* [Task directions]:
Go through the material underneath and show every line where the string "width" occurs.

────

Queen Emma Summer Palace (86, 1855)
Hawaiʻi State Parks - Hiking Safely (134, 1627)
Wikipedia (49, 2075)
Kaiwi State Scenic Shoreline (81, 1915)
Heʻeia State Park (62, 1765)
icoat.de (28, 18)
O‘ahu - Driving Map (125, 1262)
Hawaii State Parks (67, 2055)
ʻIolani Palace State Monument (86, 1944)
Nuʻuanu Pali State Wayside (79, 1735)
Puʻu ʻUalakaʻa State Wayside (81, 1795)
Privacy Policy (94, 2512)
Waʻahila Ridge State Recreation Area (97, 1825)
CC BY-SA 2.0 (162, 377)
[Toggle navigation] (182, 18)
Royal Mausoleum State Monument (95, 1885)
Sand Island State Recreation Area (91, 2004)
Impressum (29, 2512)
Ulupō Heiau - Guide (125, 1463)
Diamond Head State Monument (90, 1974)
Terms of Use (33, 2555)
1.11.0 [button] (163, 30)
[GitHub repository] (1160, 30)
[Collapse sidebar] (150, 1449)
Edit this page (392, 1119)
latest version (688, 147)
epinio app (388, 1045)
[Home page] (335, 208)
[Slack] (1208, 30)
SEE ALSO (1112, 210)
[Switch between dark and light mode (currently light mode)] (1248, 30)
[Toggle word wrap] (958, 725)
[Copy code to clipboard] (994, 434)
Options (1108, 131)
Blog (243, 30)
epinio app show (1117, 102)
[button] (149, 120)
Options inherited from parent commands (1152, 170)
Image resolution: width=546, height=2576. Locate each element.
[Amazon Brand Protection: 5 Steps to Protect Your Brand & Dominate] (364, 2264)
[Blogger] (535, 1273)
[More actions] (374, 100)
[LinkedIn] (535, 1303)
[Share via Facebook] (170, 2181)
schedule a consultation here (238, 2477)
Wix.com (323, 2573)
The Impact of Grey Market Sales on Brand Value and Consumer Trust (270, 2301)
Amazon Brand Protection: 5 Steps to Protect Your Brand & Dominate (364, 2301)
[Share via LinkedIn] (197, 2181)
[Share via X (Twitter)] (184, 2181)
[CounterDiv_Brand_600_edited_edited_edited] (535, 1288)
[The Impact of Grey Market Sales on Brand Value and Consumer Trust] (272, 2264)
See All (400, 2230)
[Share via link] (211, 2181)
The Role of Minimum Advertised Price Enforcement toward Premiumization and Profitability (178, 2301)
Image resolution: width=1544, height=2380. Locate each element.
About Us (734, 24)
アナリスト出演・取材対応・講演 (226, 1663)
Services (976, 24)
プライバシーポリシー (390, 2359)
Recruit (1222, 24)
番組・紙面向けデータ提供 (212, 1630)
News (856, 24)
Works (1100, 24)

────

* [Output for this task]:
Image resolution: width=546, height=2576. Locate each element.
Image resolution: width=1544, height=2380. Locate each element.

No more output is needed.